(THE PROBLEM)
Decide whether each statement agrees with the patent text on adaptive MFA and entity profiles, answering yes or no and quoting the words of the text that settle it. 1. The confidence level starts low and rises as more of an entity's events are collected and analyzed. 2. Building an entity profile requires human administration. 3. The rules that adaptive MFA relies on are dynamic.
[PROVIDED TEXT start]
As a result, adaptive MFA has been developed to ease the use of MFA. A network with adaptive MFA can change its authentication requirements depending on detected conditions at log-in. Adaptive MFA is rule-based, though, which limits its effectiveness because those rules are static. In addition, adaptive MFA only act on the conditions at the time of a user's login without considering the user's past network access and usage history. Therefore, adaptive MFA cannot determine if the user's current login activity is normal or abnormal.

SUMMARY OF THE INVENTION

Embodiments of the invention build an entity profile by collecting and analyzing the entity's events in real time using well-known machine-learning methods. Each event of an entity that is collected and analyzed by an embodiment of the invention includes event attributes such as entity ID, login location, login date, login time, device used at login, IP address used at login, application launched after login, and so on.

An embodiment of the invention employs well-known machine-learning clustering methods to learn normal entity behavior by looking for patterns in the events that stream in continuously. In an embodiment of the invention, normal entity behaviors are represented as clusters of event vectors. An embodiment of the invention evaluates the risk level for a new event of an entity by comparing the event with the entity's profile represented as clusters of event vectors. In an embodiment of the invention, the risk level is associated with a confidence level. Confidence level indicates how well the system knows about the entity. This confidence level is initially low and increases over time when more events of the entity are collected and analyzed.

Embodiments of the invention do not need human administration in the process of building entity profile and assessing risk level of events associated with an entity. An entity's profile in the form of clusters of event vectors evolves autonomously while events are continuously received and clustered by an embodiment of the invention. In an embodiment of the invention, rules for triggering risk assessment of an event associated with an entity is automatically updated. The update is based on the events that are resulted from the risk assessment on prior events associated the entity. Therefore, embodiments of the invention are much easier to operate than prior arts, which require human administration.

BRIEF DESCRIPTION OF DRAWINGS

Embodiments of the invention are illustrated by way of example and not by way of limitation in the figures of the accompanying drawings in which like references indicate similar elements. Note that references to “an” or “one” embodiment in this disclosure are not necessarily to the same embodiment, and such references mean “at least one.”

FIG. 1 is a block diagram that shows the components of an embodiment of the invention as they exist in a web portal within a computer network, or other computing environment that requires authentication and authorization to use the environment's resources. The diagram shows possible event flows through the invention with thick arrows, and shows possible communication among components via API calls with thin arrows.
[PROVIDED TEXT end]
[LISTING start]
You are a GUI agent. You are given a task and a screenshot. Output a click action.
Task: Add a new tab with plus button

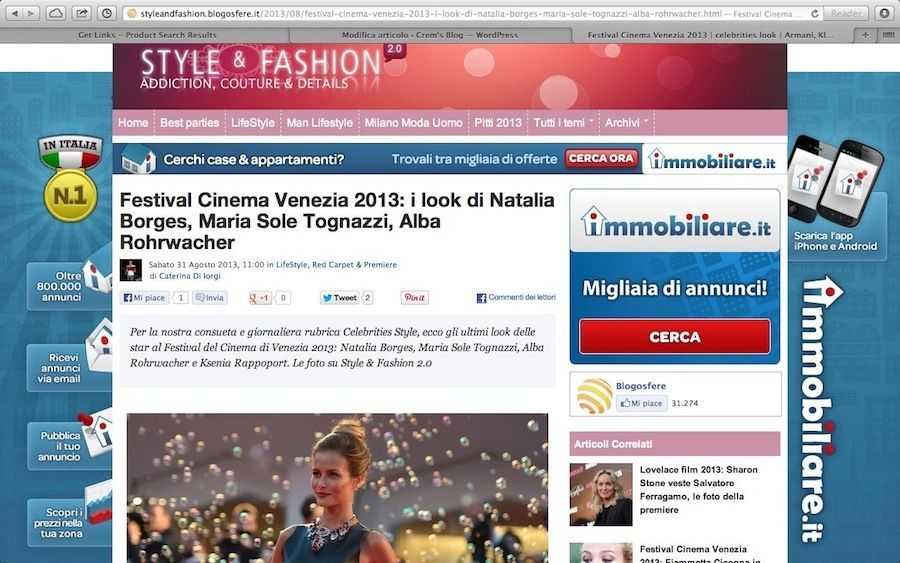(x=865, y=35)
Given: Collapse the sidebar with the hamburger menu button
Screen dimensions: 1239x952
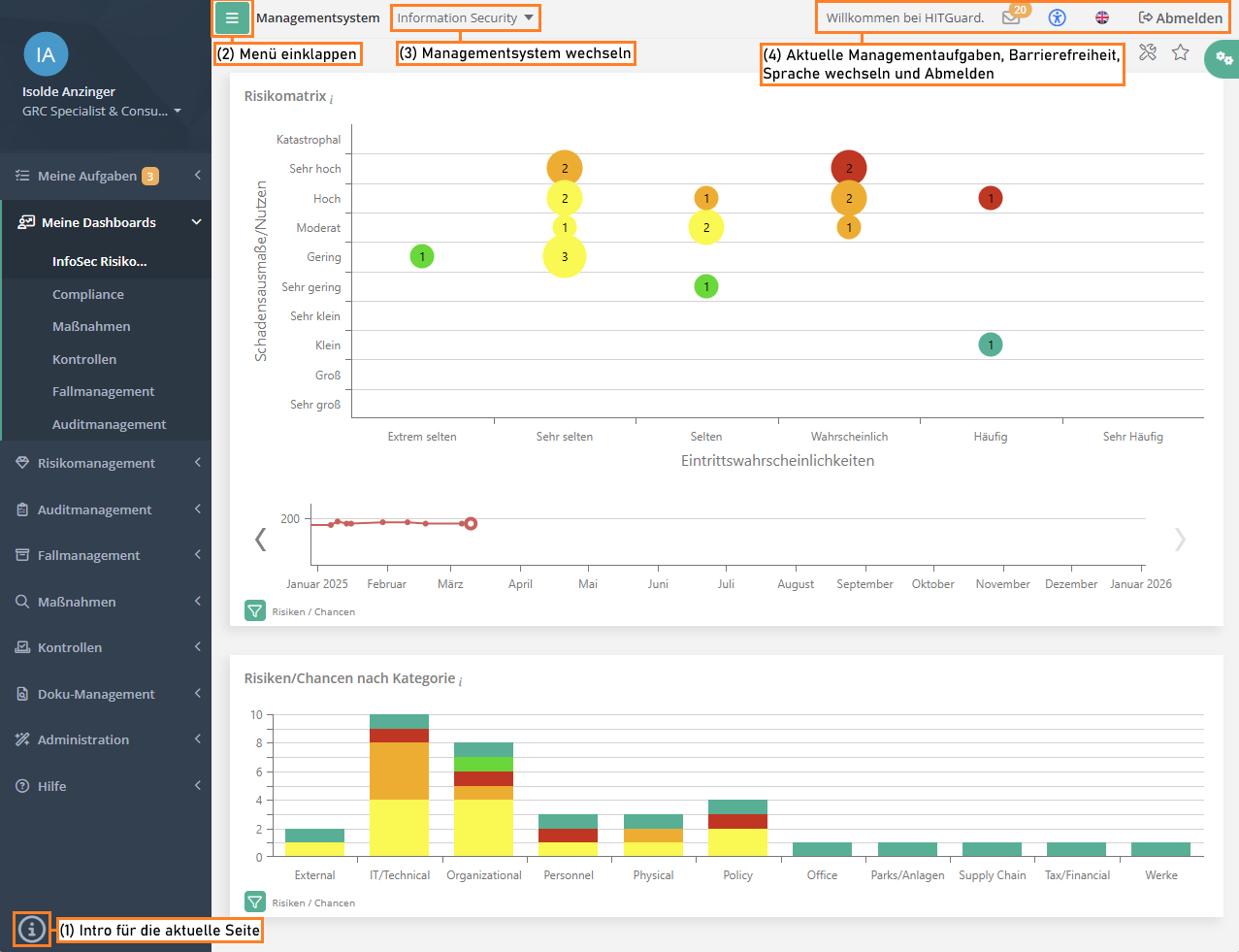Looking at the screenshot, I should (232, 17).
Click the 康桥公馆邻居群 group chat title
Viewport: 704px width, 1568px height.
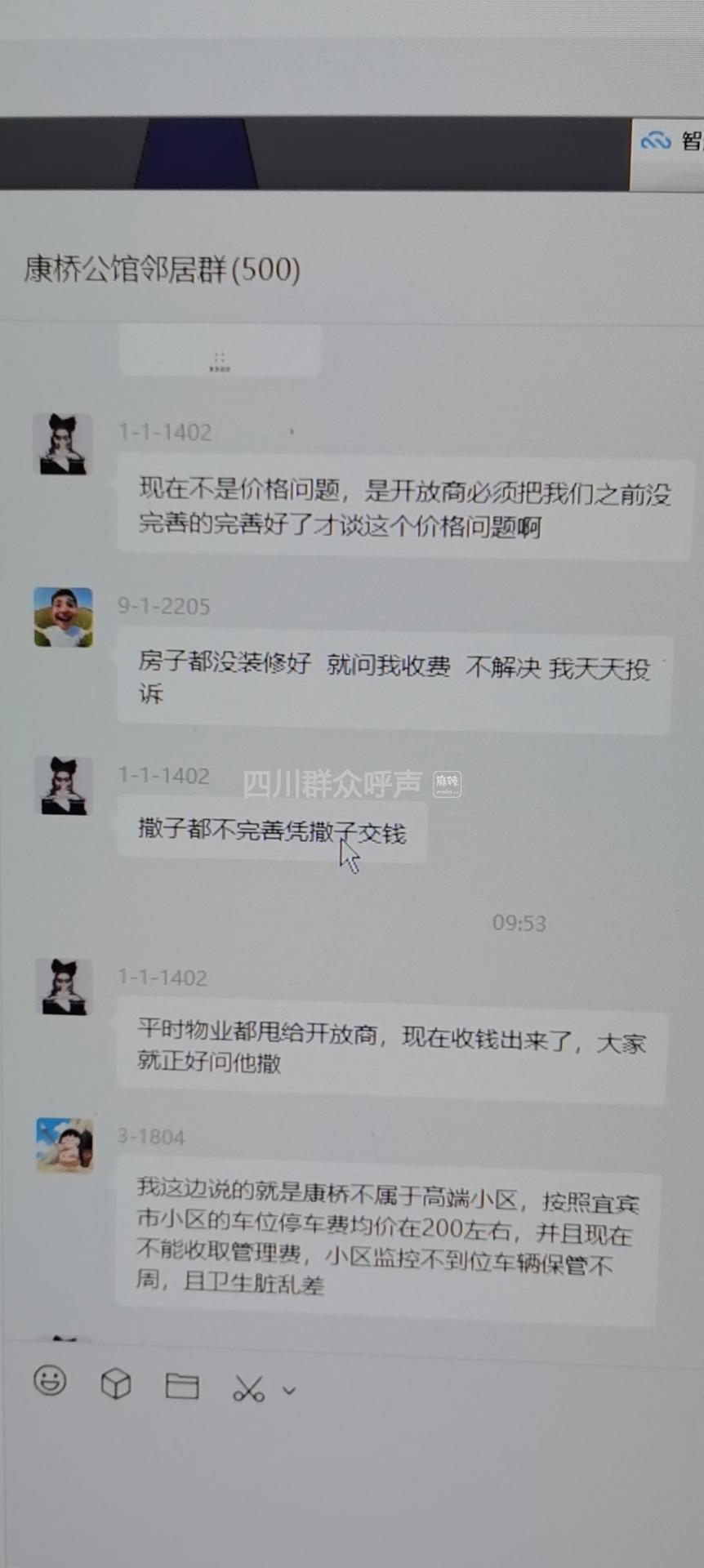point(162,269)
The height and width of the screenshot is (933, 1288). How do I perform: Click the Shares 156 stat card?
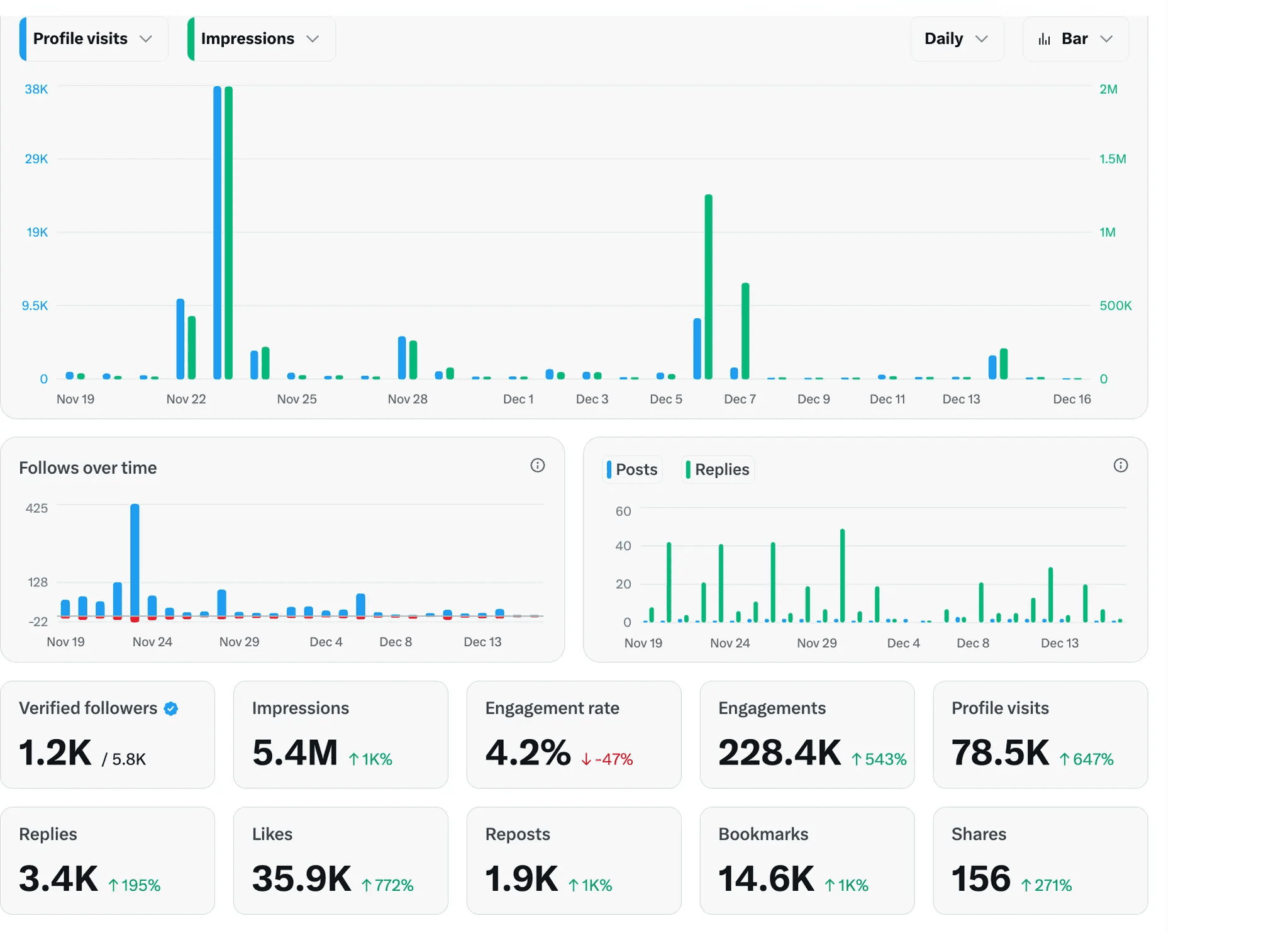tap(1040, 860)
[LISTING end]
(RESPONSE)
1. Yes: "This confidence level is initially low and increases over time when more events of the entity are collected and analyzed."
2. No: "Embodiments of the invention do not need human administration in the process of building entity profile"
3. No: "Adaptive MFA is rule-based, though, which limits its effectiveness because those rules are static."